Mr. GRASSLEY. Mr. President, as I listen to the debate tonight about Section 222, which invades the privacy rights of taxpayers, I would like to point out an important lesson in all of this.

The lesson is that tax measures should be left to the tax writing committees. Only the Finance Committee and the Ways and Means Committee have the jurisdiction and the technical expertise to write our Nation's tax laws. And tax laws are technical. As Section 222 in this bill shows, one had better know what they are doing when they write a tax provision. They had better understand the history of the measure and all of its ramifications. In the Finance Committee, we use great care in drafting our tax provisions, and we do it in an open manner. All members can see what we are doing and have a chance to understand why we are doing it, and to comment on it. But frequently the Finance Committee has to go through a rite of scrubbing appropriations bills to remove poorly conceived and poorly drafted tax provisions that try to sneak in at the dark of night. It is not just appropriations bill where this occurs. It happens on many other bills as well. Often, these provisions have been rejected by the Finance Committees as bad policy, only to turn up in an unseen attack on our committee's jurisdiction. As the bill shows tonight, it is not necessarily Members that do this. It is sometimes staff who add an idea. This allows staff to bypass the scrutiny of the entire Finance Committee; 21 senior Members of the Senate are deprived of their right to pass judgment on a tax measure. Let me give some examples of what we have had to fend off lately. Last week, we had to defeat an appropriations proposal that would have cut off funding for Federal agencies that help the IRS obtain information about Americans investing in foreign countries.

That measure would have undercut U.S. tax law enforcement and damaged our initiatives to combat tax shelters. It would have damaged our international competitiveness and undermined our Nation's efforts to combat money-laundering and terrorist financing.

I am confident that the proponents of this measure never knew about its broader ramifications. But that is what happens when tax proposals evade the scrutiny of the Finance Committee.

Here is another example. Recently, the Armed Services Committee sought to create a charity for assisting servicemen and their families. On its face, this is certainly a good cause that we can all support. Unfortunately, the statutory language drafted by the Armed Services Committee had very serious flaws and was unworkable under the Tax Code. It was only after significant time and energy by the Finance Committee, exerted after the fact, that we fixed something that shouldn't have been broken in the first place. If Members will learn to work with the Finance Committee, instead of bypassing it, we can usually achieve the results they seek.
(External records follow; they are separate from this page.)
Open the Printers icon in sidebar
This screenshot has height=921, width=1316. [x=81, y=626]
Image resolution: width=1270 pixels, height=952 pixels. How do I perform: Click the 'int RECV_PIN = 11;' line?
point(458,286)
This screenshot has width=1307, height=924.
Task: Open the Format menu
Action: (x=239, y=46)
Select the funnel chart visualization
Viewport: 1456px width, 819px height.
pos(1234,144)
Here is an example. The House Appropriations Committee tried to expand the definition of census areas for determining eligibility for a certain tax program. This provision was not agreed to by the Senate Appropriators. The provision was later passed in the JOBS bill. This highlights that we try in good faith to work with Members who will work with the committee. So let me send a very clear message. The controversy around this appropriations bill should serve as a warning to all who would bypass the jurisdiction and expertise of the congressional tax writing committees. We work to defeat stealth tax measures not just to protect our committee's jurisdiction, but to protect the American people from bad ideas.

In the Senate it is the Finance Committee, and only the Finance Committee, that has the experience, expertise, and seasoned resources to process tax laws for our Nation.